For my final day, I returned to the Prophet's Mosque, more properly known as Al-Masjid An-Nabawī (ٱلْمَسْجِد ٱلنَّبَوِي). According to Islamic history, this mosque is the second built by Muhammad and is the holiest site after Masjid al-Haram in Mecca. During the Ottoman period, the mosque was rebuilt several times, and it was only in 1805 that Saud bin Abdulaziz Al Saud took control of Medina. The Wahhabis demolished nearly every tomb, even stripping Muhammad's tomb of its gold and jeweled ornaments. In 1985, during the reign of King Fahd, the mosque was expanded again, leading to the demolition of many surrounding buildings.

Al-Masjid An-Nabawī before the umbrellas were placed.

At one point I suddenly realised there is a Starbucks and H&M located just a few hundred meters from the second holiest site in Islam. Umrah is big business but I was surprised to see Swedish and US global chains so close to a holy site.

The square in front of Al-Masjid An-Nabawi is called Medina Haram Piazza. In 2010 a total of 250 shading umbrellas were placed on the square at an eye watering cost of 4,7 billion riyals. I was allowed to walk as far as the green gate. The umbrellas are impressive.

The eastern part of Medina is one big construction site. All night dump trucks were passing my hotel. Apparently new high rise hotels will be build, connected to the airport by a new shuttle railway. Everything in the name of progress. It is clear that Medina is not on the UNESCO World Heritage list.

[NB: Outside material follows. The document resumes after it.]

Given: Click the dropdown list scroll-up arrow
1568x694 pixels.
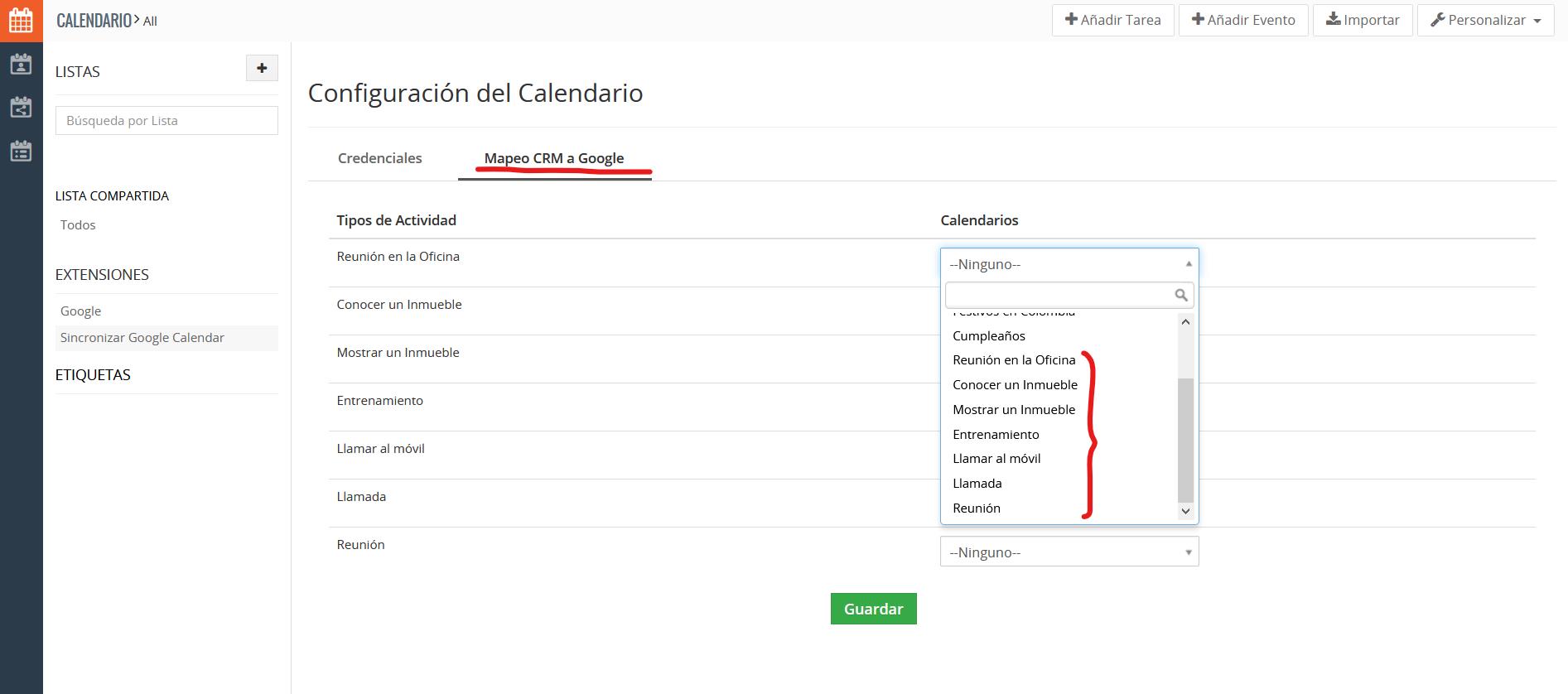Looking at the screenshot, I should (1185, 321).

Artist’s impression of the future of Medina.

My hotel in Medina.

 

For lunch I had a vegetable stew which was quite similar to a Moroccan tagine and a porridge made of possibly oat. A small cup of tomato salsa was served along with my meal. This salsa is usually served with biryani or mandi rice. The recipe is easy. Simply put the following raw ingredients in a food processor: 4 medium size tomatoes, 1 medium size onion, 4-5 green chillies, 1 cup fresh coriander leaves, 3-4 garlic cloves, 1 tbsp lemon juice, 1 tsp roasted cumin seeds, 1/4 tsp black pepper, 1/2 tsp salt.

In the afternoon I sheltered in my hotel room. The temperatures were really too hot to walk the streets. The lowest temperatures at night time were 30 degrees Celsius, so the nights were very pleasant.

My flight was for 5 am the next day, which meant I had to be at the airport in Medina at roughly 3 am. I tried to get a rest in my room before I had to take a midnight taxi to the airport. All I could hear were the dump trucks hobbling through the dusty road towards the construction site.

I already own a red checkered and white ghutrah (غُترَة) I bought in Jordan in the 1990s. On this trip I bought three extra. I would love to wear these in summer but the keffiyeh is so politicised at the moment people in Europe will not realise I am wearing Qatari or Saudi headdress.

I wandered into a migrant workers’ neighbourhood and had vegetarian Indian food for dinner: a chana dal I make myself in Amsterdam often and a mixed vegetable dish.

I had a connecting flight from Jeddah to Amsterdam. The Saudi Dreamliner was painted in NEOM livery. The NEOM project is a whole different story and one of world’s more crazier development projects. Criticising the project is one of the reasons MBS had Saudi journalist Jamal Khashoggi killed in Turkey.